December 9, 2009 marks our initial release of the PATRIC Website. By design, this release is data-centric, providing the first compiled set of all bacterial genomes, along with their annotations, available from RefSeq and GFF3 files provided by incumbent BRCs from the previous BRC awards. The following table summarizes the data loaded in the PATRIC database and currently available through this December 9, 2009 PATRIC Website release. At this time, we are missing data from a small number of GFF3 files, but are working to make these data available by December 31, 2009.

From incumbent BRCs

From RefSeq

Number of genomes

394

2,317

Number of genomic features

2,157,973

14,766,475

Website Enhancements

This December 9, 2009 PATRIC website release provides the following functionality:

  • Basic Website Navigation: Including Taxonomy Browser, Taxon Overview page, Genome Overview page, Genome/Sequence List, Genomic Feature Table, and Feature Overview page.

  • Searches and Tools: Genome Finder and Feature Search Tools allow users to quickly find genomes or features of interest. BLAST Search allows users to quickly search genomic sequences and protein coding genes based on sequence similarity.

  • Feature Cart: Allows users to collect the features of interest from multiple pages across the PATRIC website. Once collected, these features can be exported as FASTA DNA or FASTA Protein sequences, or as a Feature Table.

  • PubMed Integration: A simple but effective real-time literature retrieval system that quickly identifies publications relevant to a taxon, genome, or gene of interest using PubMed and Entrez Programming Utilities (eUtils) from NCBI and search terms derived from genome metadata and/or functional annotation of a gene/protein. Users can filter results by area of interest (i.e., Countermeasures, Diagnosis, Disease, Epidemiology, or Gene Expression).

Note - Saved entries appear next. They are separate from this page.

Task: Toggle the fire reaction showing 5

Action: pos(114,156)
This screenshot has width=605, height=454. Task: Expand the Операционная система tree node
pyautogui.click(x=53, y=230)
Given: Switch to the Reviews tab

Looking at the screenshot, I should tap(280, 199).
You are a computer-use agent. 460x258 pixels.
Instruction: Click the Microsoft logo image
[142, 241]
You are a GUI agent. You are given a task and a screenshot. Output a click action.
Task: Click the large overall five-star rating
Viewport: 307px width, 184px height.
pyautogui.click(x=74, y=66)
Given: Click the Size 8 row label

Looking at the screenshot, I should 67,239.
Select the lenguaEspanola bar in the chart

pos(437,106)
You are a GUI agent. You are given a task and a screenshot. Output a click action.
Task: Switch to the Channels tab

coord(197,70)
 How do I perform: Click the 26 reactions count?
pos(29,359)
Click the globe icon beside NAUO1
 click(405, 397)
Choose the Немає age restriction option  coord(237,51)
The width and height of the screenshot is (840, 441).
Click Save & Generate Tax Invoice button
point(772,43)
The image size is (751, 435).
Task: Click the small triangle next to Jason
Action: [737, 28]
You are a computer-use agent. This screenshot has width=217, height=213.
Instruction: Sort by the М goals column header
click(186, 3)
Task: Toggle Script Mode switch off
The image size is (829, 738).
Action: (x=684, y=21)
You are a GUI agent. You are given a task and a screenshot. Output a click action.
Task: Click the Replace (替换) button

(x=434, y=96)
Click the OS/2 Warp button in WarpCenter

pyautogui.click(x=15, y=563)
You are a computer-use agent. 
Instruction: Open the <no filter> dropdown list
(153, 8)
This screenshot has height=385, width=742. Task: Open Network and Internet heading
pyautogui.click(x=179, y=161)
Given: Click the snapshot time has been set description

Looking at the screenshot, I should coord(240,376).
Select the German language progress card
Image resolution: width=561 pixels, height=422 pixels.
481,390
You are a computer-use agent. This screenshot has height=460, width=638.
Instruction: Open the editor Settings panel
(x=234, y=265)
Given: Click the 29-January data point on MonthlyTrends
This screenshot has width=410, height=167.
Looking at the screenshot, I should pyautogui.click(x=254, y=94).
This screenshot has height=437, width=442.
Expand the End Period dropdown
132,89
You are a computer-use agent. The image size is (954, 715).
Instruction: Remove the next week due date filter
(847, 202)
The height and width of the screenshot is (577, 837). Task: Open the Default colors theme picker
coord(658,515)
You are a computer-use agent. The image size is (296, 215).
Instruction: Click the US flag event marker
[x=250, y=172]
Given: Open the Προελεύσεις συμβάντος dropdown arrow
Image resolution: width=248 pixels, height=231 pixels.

  • Google Search: Provides an automated list of related web resources as determined by Google search engine; resources are grouped by content category including Google Web, News, Images, Books, Patents, and Video. Google search results are summarized on Taxon, Genome, and Fetaure Overview pages, and direct links are provided to the detailed result pages.

  • File Download: Allows users to download genome sequences and annotations as GenBank or GFF3 files.